→ WHAT IS EXPECTED:
Wherever "near" turns up in the entries, copy out the line that holds it.

--

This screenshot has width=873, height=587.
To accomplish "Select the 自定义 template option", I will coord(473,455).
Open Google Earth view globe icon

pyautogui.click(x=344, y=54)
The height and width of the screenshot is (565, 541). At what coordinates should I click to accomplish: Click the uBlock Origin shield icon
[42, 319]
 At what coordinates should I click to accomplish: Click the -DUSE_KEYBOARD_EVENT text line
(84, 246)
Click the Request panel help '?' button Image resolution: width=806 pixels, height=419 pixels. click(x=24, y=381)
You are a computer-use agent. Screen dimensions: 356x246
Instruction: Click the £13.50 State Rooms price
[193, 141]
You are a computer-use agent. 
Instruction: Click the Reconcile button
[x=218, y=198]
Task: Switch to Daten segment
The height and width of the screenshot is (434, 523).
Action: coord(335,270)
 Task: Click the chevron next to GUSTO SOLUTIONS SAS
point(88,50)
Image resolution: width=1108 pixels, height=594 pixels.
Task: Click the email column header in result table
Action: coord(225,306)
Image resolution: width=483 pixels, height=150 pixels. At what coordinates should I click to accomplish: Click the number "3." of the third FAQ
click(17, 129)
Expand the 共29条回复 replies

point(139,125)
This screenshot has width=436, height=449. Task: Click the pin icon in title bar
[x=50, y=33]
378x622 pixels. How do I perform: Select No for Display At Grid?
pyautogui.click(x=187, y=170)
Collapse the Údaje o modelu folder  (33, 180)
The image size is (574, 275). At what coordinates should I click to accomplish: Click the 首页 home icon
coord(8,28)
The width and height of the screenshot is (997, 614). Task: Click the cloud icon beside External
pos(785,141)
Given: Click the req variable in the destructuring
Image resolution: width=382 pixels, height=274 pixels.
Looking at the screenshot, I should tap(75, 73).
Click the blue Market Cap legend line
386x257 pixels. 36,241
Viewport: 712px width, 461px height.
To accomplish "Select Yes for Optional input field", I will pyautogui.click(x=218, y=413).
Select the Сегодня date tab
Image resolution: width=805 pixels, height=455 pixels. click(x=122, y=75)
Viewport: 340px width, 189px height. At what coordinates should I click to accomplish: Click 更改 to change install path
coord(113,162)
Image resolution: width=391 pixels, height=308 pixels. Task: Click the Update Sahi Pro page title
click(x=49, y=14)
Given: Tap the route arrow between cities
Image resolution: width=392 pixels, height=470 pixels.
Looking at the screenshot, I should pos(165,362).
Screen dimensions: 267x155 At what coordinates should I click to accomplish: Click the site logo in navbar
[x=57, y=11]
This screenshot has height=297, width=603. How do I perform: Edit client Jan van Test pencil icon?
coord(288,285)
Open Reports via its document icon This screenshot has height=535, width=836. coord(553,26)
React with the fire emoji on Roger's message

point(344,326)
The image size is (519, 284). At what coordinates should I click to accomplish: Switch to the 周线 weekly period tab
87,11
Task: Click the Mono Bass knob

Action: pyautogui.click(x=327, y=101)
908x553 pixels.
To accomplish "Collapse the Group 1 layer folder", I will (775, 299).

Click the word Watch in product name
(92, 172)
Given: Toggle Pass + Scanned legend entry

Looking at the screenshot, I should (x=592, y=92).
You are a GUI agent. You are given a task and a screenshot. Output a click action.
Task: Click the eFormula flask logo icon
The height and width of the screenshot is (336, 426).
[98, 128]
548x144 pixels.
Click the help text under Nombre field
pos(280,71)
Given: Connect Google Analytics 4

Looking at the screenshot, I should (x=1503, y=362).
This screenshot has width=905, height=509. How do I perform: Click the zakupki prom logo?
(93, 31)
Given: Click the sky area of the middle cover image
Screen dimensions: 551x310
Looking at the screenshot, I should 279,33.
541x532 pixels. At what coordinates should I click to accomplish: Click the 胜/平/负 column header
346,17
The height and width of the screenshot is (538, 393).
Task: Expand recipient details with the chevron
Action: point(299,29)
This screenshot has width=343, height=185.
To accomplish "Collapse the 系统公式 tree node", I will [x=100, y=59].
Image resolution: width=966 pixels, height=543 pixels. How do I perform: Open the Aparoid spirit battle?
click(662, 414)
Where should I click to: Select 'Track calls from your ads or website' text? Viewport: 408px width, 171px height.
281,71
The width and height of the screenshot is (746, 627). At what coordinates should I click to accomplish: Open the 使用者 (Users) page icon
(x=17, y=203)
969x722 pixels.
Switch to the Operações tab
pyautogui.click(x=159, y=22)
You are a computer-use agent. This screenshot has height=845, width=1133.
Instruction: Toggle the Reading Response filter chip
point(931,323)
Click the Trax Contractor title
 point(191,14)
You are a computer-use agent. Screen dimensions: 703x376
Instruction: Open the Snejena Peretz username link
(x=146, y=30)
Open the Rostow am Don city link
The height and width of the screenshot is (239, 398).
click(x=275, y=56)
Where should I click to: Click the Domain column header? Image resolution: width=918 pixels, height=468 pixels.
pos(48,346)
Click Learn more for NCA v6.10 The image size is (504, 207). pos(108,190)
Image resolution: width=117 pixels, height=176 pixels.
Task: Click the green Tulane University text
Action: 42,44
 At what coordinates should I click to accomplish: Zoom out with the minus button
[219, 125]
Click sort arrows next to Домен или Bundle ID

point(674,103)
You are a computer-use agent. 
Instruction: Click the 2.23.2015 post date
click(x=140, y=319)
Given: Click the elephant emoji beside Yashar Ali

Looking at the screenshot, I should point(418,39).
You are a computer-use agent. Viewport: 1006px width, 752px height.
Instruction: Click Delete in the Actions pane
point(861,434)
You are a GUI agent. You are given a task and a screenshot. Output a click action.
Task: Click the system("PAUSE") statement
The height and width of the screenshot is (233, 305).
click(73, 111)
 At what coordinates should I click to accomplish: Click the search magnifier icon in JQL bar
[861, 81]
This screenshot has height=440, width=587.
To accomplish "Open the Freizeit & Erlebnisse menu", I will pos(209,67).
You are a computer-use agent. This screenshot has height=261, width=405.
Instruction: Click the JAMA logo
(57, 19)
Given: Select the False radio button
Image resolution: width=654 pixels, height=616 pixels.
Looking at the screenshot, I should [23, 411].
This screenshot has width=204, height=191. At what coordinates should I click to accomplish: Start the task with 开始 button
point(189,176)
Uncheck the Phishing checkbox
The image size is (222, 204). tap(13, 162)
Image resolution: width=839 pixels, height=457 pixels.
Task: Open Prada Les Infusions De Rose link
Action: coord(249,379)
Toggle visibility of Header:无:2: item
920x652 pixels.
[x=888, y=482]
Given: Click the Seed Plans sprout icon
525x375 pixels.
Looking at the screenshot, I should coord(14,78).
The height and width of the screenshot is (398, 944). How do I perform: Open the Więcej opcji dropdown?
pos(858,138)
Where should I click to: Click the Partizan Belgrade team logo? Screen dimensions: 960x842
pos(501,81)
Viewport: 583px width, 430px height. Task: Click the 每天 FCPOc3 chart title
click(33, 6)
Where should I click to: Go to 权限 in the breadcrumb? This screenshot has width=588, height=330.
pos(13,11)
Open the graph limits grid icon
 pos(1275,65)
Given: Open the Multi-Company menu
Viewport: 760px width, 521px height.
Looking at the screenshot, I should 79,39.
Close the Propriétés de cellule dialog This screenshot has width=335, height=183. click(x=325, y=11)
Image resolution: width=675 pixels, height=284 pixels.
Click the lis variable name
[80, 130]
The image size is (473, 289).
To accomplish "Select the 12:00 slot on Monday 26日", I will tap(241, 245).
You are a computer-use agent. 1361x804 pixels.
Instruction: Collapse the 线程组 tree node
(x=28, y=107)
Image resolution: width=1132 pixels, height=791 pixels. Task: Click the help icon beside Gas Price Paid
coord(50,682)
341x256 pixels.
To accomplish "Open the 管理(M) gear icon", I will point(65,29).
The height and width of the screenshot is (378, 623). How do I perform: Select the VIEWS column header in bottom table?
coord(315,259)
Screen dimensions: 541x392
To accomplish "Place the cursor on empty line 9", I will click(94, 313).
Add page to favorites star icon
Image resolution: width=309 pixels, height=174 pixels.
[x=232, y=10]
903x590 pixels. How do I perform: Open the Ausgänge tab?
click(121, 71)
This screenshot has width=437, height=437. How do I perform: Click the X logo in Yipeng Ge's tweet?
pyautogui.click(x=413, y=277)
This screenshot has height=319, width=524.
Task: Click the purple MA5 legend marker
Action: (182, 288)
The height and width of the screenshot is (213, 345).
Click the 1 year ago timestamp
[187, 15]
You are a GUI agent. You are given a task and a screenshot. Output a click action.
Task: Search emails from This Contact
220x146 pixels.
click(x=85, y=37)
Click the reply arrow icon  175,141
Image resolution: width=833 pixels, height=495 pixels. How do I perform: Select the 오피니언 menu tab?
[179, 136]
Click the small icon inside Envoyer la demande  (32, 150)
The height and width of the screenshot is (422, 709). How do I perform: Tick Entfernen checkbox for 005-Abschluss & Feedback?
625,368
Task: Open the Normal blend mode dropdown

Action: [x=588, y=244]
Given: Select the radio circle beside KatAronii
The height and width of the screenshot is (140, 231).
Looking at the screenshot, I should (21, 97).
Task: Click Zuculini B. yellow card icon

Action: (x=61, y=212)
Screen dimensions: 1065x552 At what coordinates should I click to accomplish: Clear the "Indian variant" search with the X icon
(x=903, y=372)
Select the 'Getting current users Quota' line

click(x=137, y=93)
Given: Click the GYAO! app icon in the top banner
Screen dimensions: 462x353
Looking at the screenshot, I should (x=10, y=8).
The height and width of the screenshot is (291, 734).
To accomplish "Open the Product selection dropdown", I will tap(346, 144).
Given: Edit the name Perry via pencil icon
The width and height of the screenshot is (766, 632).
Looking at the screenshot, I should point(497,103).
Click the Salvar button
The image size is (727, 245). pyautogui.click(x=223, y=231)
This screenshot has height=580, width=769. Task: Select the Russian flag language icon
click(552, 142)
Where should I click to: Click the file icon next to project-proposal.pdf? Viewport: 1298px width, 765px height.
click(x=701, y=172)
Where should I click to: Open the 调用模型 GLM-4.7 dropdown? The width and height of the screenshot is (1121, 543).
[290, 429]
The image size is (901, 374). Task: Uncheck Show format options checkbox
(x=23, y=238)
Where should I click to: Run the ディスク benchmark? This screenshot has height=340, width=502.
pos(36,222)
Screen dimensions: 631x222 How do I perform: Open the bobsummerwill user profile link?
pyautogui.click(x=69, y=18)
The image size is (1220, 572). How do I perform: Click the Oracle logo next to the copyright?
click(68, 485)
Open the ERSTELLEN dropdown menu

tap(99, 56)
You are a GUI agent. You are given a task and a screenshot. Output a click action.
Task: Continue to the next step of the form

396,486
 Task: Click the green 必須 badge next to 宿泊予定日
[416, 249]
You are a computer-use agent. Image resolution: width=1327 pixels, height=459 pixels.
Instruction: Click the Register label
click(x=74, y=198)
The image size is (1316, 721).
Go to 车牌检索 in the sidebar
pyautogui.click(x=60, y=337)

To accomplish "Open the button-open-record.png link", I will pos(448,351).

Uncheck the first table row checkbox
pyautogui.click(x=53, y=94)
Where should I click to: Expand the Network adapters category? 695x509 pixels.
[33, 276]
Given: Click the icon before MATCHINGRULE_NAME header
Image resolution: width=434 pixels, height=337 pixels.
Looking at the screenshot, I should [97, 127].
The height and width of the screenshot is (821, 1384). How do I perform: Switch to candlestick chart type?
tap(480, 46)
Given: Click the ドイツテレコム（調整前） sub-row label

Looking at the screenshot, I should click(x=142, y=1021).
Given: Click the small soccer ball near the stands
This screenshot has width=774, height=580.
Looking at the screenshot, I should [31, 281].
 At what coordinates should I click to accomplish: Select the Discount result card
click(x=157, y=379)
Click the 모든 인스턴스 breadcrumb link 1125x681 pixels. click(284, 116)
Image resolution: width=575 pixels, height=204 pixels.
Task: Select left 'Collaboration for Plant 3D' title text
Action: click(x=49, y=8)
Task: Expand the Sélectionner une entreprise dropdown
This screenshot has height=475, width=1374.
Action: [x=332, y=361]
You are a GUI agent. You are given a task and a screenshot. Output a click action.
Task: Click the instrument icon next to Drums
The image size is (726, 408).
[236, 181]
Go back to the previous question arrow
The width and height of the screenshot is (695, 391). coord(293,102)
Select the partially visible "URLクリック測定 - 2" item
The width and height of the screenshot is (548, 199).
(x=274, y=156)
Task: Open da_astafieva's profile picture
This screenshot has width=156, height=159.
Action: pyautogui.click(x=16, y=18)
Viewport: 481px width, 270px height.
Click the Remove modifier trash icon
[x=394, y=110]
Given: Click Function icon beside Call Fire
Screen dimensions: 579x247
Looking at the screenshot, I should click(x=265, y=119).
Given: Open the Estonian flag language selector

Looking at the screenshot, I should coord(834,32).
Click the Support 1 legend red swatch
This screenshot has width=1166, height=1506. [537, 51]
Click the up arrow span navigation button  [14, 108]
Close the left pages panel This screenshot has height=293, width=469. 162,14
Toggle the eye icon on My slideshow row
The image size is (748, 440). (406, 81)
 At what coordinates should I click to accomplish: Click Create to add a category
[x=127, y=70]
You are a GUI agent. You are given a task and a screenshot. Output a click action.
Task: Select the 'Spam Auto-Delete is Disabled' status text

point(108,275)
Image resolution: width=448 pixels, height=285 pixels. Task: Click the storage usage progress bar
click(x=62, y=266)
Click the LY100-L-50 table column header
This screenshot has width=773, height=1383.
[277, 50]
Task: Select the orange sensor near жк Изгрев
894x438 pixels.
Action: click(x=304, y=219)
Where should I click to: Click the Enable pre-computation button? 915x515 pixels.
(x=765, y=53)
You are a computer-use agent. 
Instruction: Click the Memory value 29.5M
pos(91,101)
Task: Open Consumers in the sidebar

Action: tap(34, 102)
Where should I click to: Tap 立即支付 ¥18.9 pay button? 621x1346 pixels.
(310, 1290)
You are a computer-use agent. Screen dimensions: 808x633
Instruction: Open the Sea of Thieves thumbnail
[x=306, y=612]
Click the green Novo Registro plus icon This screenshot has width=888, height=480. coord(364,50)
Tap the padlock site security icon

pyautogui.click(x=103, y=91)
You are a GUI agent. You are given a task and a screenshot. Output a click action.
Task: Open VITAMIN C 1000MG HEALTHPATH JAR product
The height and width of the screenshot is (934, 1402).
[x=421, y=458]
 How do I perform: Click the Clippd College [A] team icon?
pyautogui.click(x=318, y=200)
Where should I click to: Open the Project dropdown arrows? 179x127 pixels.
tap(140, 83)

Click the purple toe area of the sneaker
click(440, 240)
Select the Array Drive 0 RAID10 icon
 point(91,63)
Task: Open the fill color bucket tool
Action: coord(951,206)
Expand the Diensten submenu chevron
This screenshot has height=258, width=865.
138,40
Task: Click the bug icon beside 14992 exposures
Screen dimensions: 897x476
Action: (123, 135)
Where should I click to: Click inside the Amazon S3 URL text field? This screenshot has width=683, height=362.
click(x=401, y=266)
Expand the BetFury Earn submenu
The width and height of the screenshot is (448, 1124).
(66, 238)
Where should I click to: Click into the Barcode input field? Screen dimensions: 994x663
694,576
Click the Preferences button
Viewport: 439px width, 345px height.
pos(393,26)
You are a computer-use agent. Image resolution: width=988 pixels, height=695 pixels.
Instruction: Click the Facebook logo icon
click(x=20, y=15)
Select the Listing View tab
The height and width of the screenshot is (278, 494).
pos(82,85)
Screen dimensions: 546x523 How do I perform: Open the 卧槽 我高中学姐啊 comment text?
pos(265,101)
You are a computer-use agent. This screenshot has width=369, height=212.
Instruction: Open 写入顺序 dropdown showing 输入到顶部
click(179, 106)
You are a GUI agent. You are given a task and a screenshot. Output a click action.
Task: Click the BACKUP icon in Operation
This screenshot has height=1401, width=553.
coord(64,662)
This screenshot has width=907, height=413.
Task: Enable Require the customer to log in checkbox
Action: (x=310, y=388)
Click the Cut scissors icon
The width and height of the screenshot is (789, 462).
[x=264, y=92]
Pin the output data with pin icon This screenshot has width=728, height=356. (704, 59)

--

→ TASK RESULT:
Given: Click the small soccer ball near the stands
Task: Select the orange sensor near жк Изгрев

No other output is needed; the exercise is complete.